> [TEXTE À EXAMINER]:
================

La pénétration de l'eau de mer dans la rivière est la conséquence directe de la réduction de la quantité, et donc de la force, de l'eau douce qui débouche dans la mer. La diminution du débit de la rivière est due aux impacts des utilisations agricoles, urbaines, industrielles et énergétiques de l'eau dans les dernières décennies. L'eau salée, plus lourde, forme une "semelle" qui remonte la rivière sous l'eau douce, tandis que la mer gagne la bataille contre la rivière. Il semble qu'il y ait beaucoup d'eau dans la rivière, mais le Delta est majoritairement salé, avec les conséquences néfastes que cela suppose pour l'agriculture, les puits et les autres usages de l'eau douce. La langue d'eau salée atteint régulièrement Amposta (à 25 kms de l'embouchure) et dans les périodes sèches, elle remonte encore plus haut dans le courant.

================

> [DONNÉES DE L'EXERCICE]:
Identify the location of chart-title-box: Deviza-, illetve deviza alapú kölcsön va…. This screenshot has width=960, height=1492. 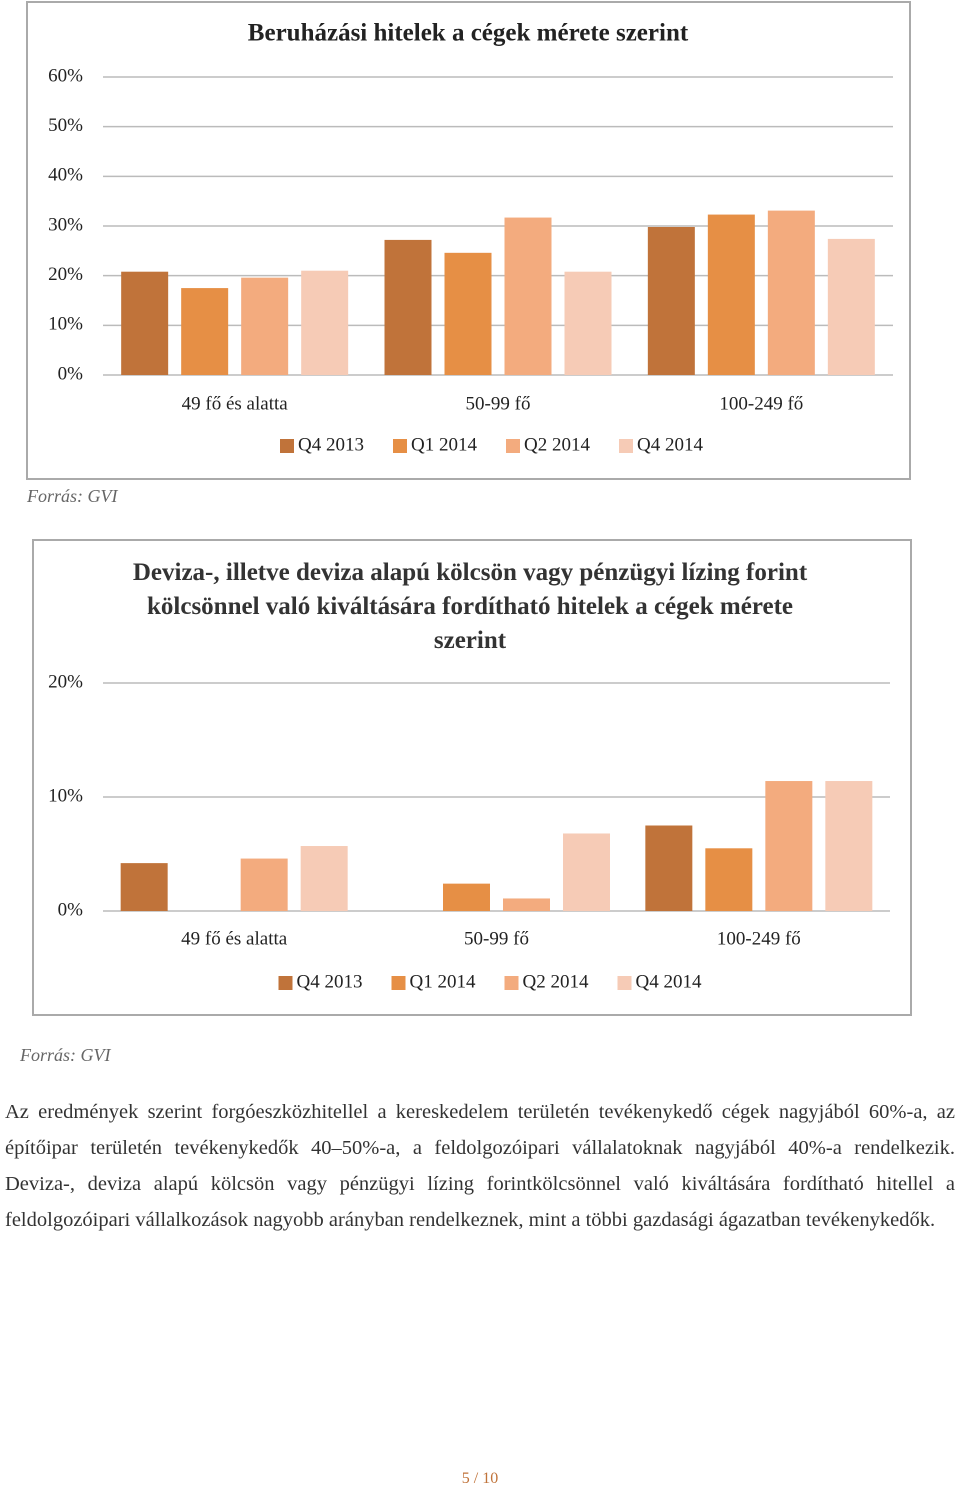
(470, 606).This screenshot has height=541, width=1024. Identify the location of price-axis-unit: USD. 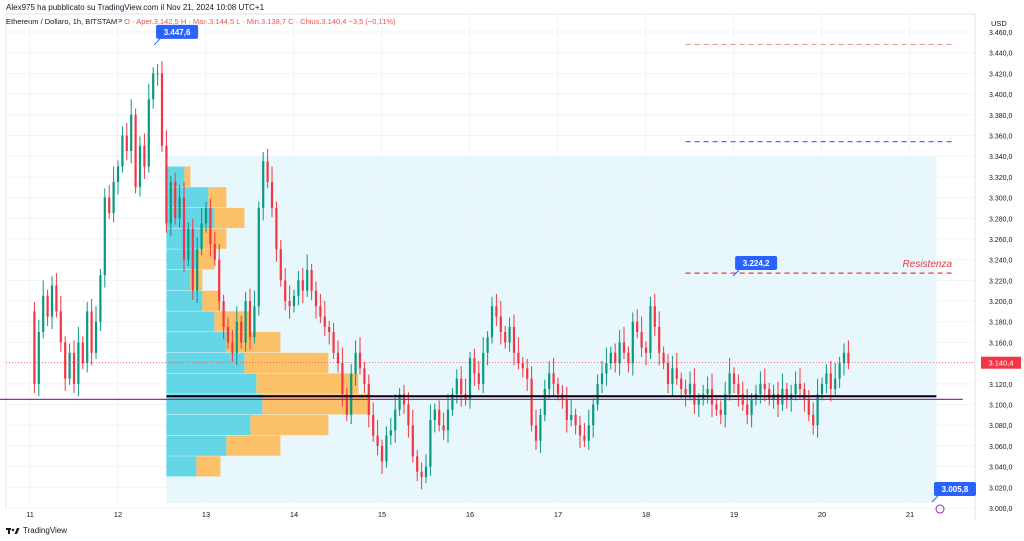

================

> [CONSIGNE 1]:
Répondez à ces questions sur le texte sur l'eau salée dans la rivière :
(a) À quoi est due la diminution du débit de la rivière ?
(b) Quel nom le texte donne-t-il à la couche d'eau salée qui remonte sous l'eau douce ?
(c) Quelle localité la langue d'eau salée atteint-elle régulièrement, et à combien de kilomètres de l'embouchure se trouve-t-elle ?
> [CONSIGNE 2]:
Restituez mot pour mot le passage du texte sur l'eau salée dans la rivière qui commence par « La pénétration de » et se poursuit jusqu'à « dans le courant. ».
> [CONSIGNE 3]:
Prolongez le texte sur l'eau salée dans la rivière à partir de sa dernière phrase.

> [RÉPONSE 1]:
(a) Aux impacts des utilisations agricoles, urbaines, industrielles et énergétiques de l'eau dans les dernières décennies.
(b) Une « semelle ».
(c) Amposta, à 25 km de l'embouchure.

> [RÉPONSE 2]:
La pénétration de l'eau de mer dans la rivière est la conséquence directe de la réduction de la quantité, et donc de la force, de l'eau douce qui débouche dans la mer. La diminution du débit de la rivière est due aux impacts des utilisations agricoles, urbaines, industrielles et énergétiques de l'eau dans les dernières décennies. L'eau salée, plus lourde, forme une "semelle" qui remonte la rivière sous l'eau douce, tandis que la mer gagne la bataille contre la rivière. Il semble qu'il y ait beaucoup d'eau dans la rivière, mais le Delta est majoritairement salé, avec les conséquences néfastes que cela suppose pour l'agriculture, les puits et les autres usages de l'eau douce. La langue d'eau salée atteint régulièrement Amposta (à 25 kms de l'embouchure) et dans les périodes sèches, elle remonte encore plus haut dans le courant.

> [RÉPONSE 3]:
L'Espagne
fonde toute sa politique de l'eau sur la croyance qu'une répartition
égalitaire entre toutes les
régions permettra leur mise en valeur agricole au moyen de l'irrigation,
en dépit des contraintes géographiques et climatiques. Pourtant, cela
fait longtemps que l'on connaît ses dangers, et le risque d'obtenir l'effet
inverse de celui escompté, c'est à dire la désertification. Ainsi, le
lac Tchad, autrefois la plus grande réserve d’eau douce
du continent africain, est aujourd’hui 20 fois plus petit qu’il
n’était il y a 35 ans. Les agriculteurs des pays limitrophes
puisent en effet toujours plus d’eau pour irriguer leurs champs
et lutter contre la sécheresse grandissante de cette région
du globe.
Dans les régions au climat sec et chaud où l’on irrigue toute l’année, si l’eau d’irrigation n'est pas drainée, elle stagne dans les champs et s’évapore lentement, laissant en dépôt les sels dissous qu’elle contient. Cet excès de sels stérilise progressivement les terres qui doivent être abandonnées. Dans les années 1960, pour développer la culture irriguée du coton dans la région désertique du Kazakhstan, la majeure partie des eaux des deux fleuves qui alimentaient la mer d'Aral a été détournée. Ces prélèvements considérables ont abaissé de 15 mètres le niveau de la mer et diminué sa surface de 40 %. Dans le même temps, la salinité de ses eaux est passée de 10 à 30 grammes par litre. La faune a presque entièrement disparu et la pêche avec elle. Avec l'abus d'engrais et de pesticides, la qualité des eaux souterraines s'est également dégradée et le niveau des nappes phréatiques a fortement baissé.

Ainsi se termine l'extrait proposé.